Richard Rezac, Quimby, 2017. Painted steel, plate glass and enameled plate glass, and cherry wood. Collection of Espen Galtung Dosvig, Bergen. Photo: Tom Van Eynde.
Richard Rezac: Address
September 8—December 8, 2018
Chicago sculptor Richard Rezac (b. 1952, Lincoln, Nebraska) makes his wood and metal sculptures by hand, combining meticulous geometry with a deep feeling for color and form. Richard Rezac: Address brings together 20 mostly recent works made of materials such as cherry wood, cast bronze, and aluminum. Inviting multiple readings, these simultaneously strange and familiar objects demonstrate the artist’s ongoing engagement with mathematical ordering systems and the elusive mechanisms of memory and interpretation.
Avoiding symbolism or illustration, while at the same time not closed off from the world, Rezac’s sculptures investigate form through their precise construction and precise positioning in space. Their scale is modest in relation to the gallery environment and closer to that of the bodies of audience members who encounter them. As such, the works exude a certain uncanny familiarity, an invitation to explore the many possible readings of each piece. The exhibition title, Address, plays on ideas of sculpture as a public statement and of specific locations, from the artist’s studio, where all of the works were produced, and the places reflected in a number of the works’ titles. Also included is a selection of related improvisational drawings that, along with the artist’s interest in Japanese, European, and American architecture, serve as starting points for sculptures.
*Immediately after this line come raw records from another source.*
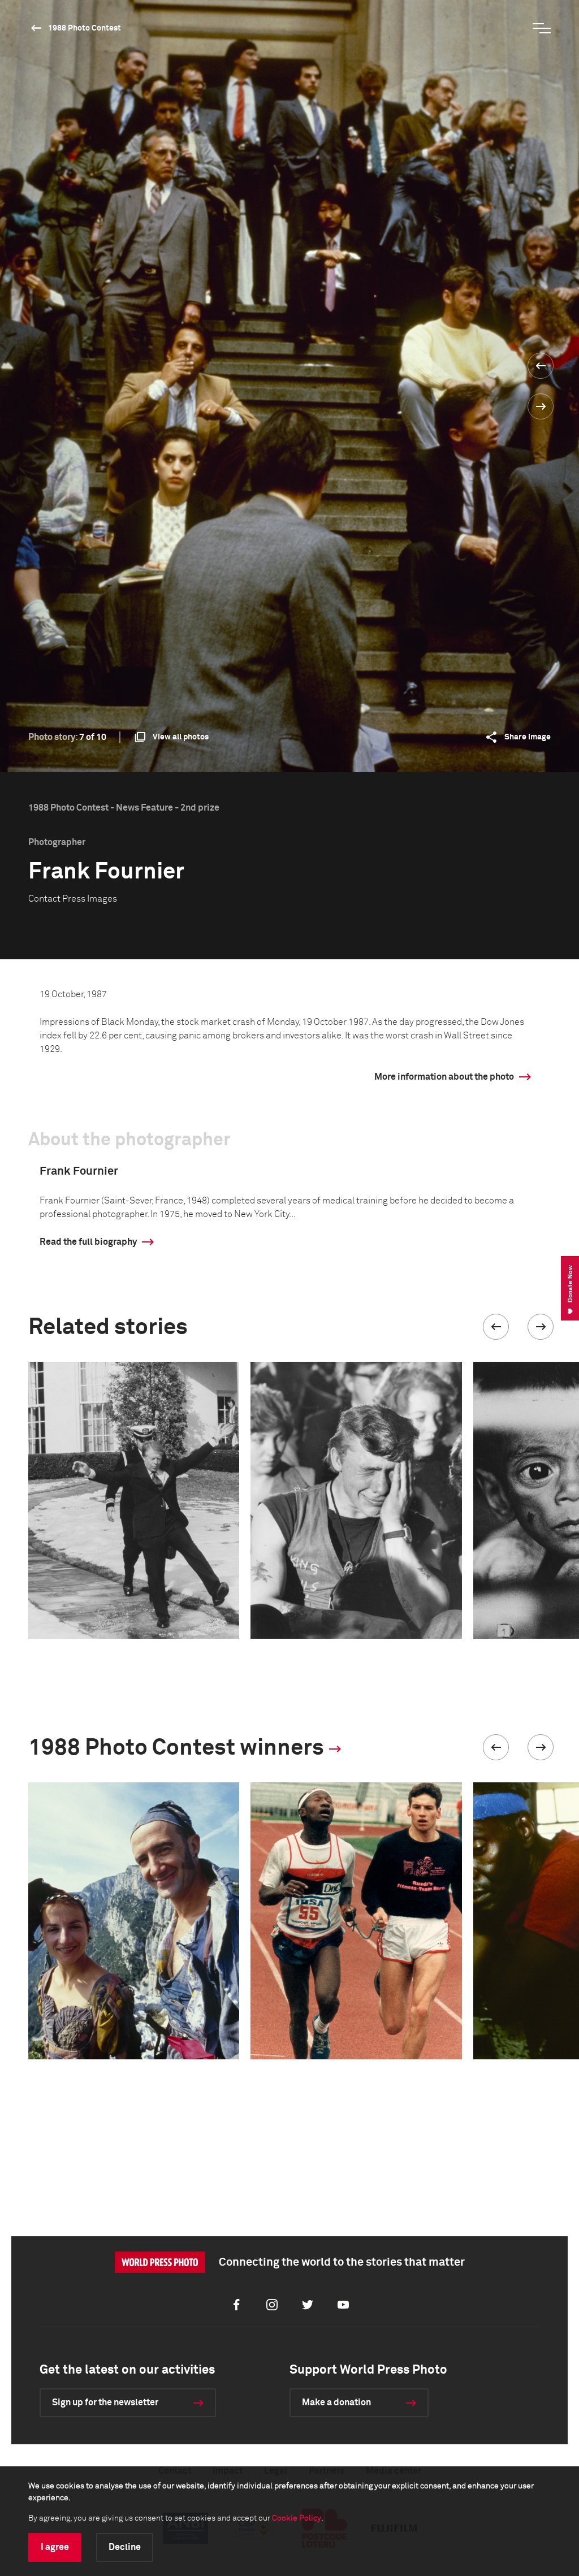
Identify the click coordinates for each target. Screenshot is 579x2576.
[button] (496, 1327)
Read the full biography (88, 1241)
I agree (55, 2547)
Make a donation (336, 2402)
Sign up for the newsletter (105, 2402)
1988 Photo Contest (84, 28)
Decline (125, 2547)
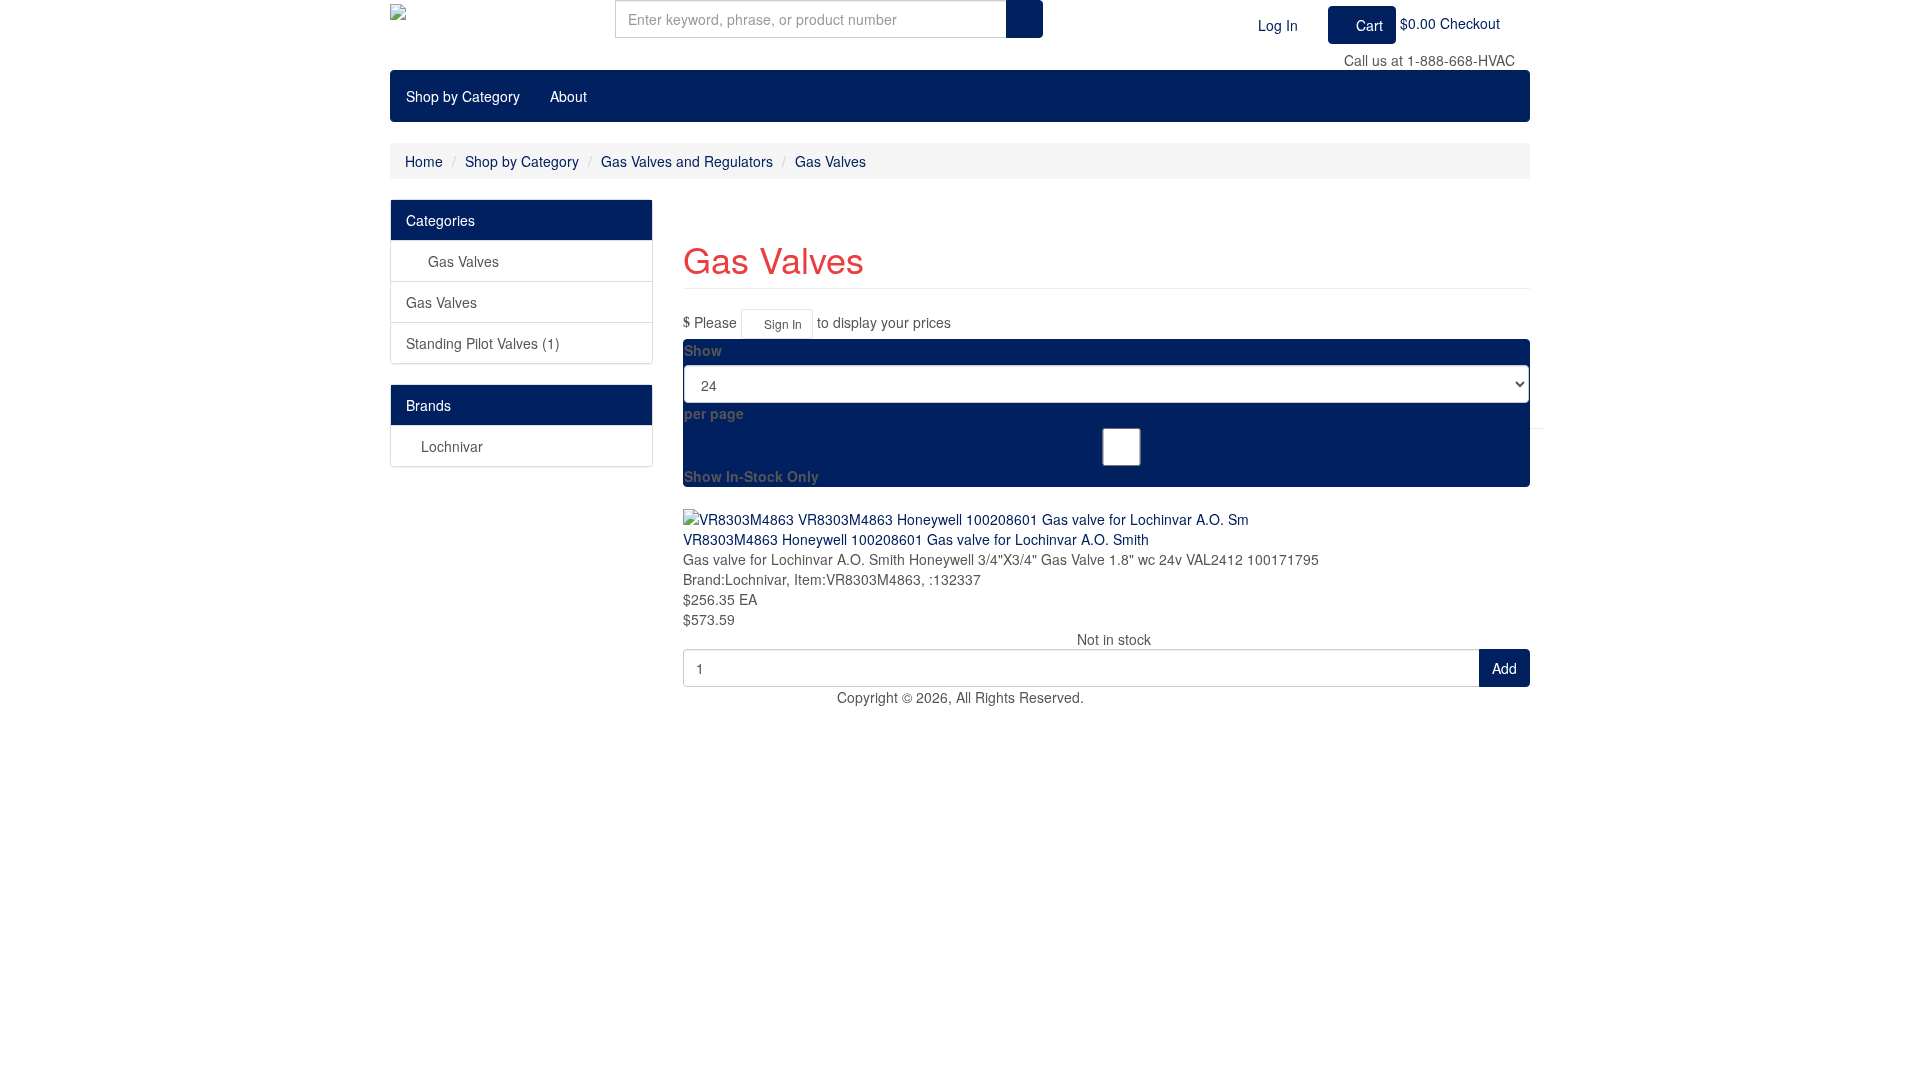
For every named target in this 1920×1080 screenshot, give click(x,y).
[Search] (1024, 19)
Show (703, 350)
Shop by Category (463, 96)
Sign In (781, 323)
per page (714, 413)
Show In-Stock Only (751, 476)
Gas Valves (830, 161)
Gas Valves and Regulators (687, 161)
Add (1504, 668)
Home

Making object-sculptures since the mid-1980s, Rezac has received the John Simon Guggenheim Fellowship, the Rome Prize Fellowship at the American Academy in Rome, the Joan Mitchell Foundation Award, and the Louis Comfort Tiffany Award, among others.
Since 2000, he has held 24 solo exhibitions at museums and galleries nationally and internationally, and his work is in the collections of the Art Institute of Chicago, the Museum of Contemporary Art, Chicago, the Dallas Museum of Art, the Portland Art Museum, and the Yale University Art Gallery.